■ **STATED EXERCISE**: Reproduce the following listing word for word, from its first line to its last.

■ **RECORDED DATA**:
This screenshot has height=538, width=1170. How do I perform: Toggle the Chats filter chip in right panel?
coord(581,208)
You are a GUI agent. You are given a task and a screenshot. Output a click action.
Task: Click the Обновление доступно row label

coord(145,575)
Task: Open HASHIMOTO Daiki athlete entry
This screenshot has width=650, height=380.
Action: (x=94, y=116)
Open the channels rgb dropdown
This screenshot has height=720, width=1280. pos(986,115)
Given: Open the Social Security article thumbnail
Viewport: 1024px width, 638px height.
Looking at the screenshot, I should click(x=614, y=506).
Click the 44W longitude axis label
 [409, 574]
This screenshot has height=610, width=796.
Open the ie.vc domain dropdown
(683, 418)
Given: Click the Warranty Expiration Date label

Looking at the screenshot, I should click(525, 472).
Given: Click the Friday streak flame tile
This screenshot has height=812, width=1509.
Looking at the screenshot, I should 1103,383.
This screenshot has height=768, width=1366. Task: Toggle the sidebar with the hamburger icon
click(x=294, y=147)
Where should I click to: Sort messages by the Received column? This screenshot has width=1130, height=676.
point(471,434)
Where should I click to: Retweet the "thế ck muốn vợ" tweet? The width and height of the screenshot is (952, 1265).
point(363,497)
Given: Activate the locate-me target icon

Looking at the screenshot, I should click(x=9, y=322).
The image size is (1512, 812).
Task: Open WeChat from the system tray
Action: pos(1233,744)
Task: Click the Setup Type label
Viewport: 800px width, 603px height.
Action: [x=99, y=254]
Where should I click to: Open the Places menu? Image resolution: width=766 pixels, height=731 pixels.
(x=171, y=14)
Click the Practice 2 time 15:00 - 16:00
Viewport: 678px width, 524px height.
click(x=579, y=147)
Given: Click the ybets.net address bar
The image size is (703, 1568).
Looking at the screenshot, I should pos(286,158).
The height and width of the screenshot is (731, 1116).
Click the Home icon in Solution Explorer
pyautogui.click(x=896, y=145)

■ **EXERCISE SOLUTION**:
This screenshot has height=538, width=1170. How do I perform: Toggle the Chats filter chip in right panel?
coord(581,208)
You are a GUI agent. You are given a task and a screenshot. Output a click action.
Task: Click the Обновление доступно row label

coord(145,575)
Task: Open HASHIMOTO Daiki athlete entry
This screenshot has width=650, height=380.
Action: (x=94, y=116)
Open the channels rgb dropdown
This screenshot has height=720, width=1280. pos(986,115)
Given: Open the Social Security article thumbnail
Viewport: 1024px width, 638px height.
Looking at the screenshot, I should click(x=614, y=506).
Click the 44W longitude axis label
 [409, 574]
This screenshot has height=610, width=796.
Open the ie.vc domain dropdown
(683, 418)
Given: Click the Warranty Expiration Date label

Looking at the screenshot, I should click(525, 472).
Given: Click the Friday streak flame tile
This screenshot has height=812, width=1509.
Looking at the screenshot, I should 1103,383.
This screenshot has height=768, width=1366. Task: Toggle the sidebar with the hamburger icon
click(x=294, y=147)
Where should I click to: Sort messages by the Received column? This screenshot has width=1130, height=676.
point(471,434)
Where should I click to: Retweet the "thế ck muốn vợ" tweet? The width and height of the screenshot is (952, 1265).
point(363,497)
Given: Activate the locate-me target icon

Looking at the screenshot, I should click(x=9, y=322).
The image size is (1512, 812).
Task: Open WeChat from the system tray
Action: pos(1233,744)
Task: Click the Setup Type label
Viewport: 800px width, 603px height.
Action: [x=99, y=254]
Where should I click to: Open the Places menu? Image resolution: width=766 pixels, height=731 pixels.
(x=171, y=14)
Click the Practice 2 time 15:00 - 16:00
Viewport: 678px width, 524px height.
click(x=579, y=147)
Given: Click the ybets.net address bar
The image size is (703, 1568).
Looking at the screenshot, I should pos(286,158).
The height and width of the screenshot is (731, 1116).
Click the Home icon in Solution Explorer
pyautogui.click(x=896, y=145)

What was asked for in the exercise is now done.